#### WORK REQUIRED:
Count every line below containing "will"; state the number only.

#### SOURCE RECORDS:
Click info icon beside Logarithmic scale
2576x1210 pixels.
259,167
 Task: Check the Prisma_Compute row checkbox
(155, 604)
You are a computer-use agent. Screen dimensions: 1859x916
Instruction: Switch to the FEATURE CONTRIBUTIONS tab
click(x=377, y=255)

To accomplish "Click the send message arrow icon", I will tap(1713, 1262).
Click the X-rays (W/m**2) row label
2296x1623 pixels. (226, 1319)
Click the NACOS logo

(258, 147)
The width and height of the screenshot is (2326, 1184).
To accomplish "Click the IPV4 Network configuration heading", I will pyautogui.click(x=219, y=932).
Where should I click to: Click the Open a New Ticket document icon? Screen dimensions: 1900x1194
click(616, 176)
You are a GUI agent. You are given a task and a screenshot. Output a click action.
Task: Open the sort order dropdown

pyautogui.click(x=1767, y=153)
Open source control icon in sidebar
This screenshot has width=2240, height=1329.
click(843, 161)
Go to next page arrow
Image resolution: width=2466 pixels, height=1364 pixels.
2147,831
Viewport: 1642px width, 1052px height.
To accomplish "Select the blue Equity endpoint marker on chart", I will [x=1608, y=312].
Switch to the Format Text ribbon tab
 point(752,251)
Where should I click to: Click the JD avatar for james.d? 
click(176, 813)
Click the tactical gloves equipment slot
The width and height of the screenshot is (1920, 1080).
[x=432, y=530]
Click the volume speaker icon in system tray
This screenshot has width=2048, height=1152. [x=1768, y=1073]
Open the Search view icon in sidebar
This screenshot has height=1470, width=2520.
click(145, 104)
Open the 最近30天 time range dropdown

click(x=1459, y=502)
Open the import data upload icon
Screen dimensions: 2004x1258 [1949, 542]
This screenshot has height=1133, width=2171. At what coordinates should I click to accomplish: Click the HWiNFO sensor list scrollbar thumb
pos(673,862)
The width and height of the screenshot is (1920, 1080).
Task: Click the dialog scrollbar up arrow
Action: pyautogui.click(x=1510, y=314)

#### SOLUTION BELOW:
3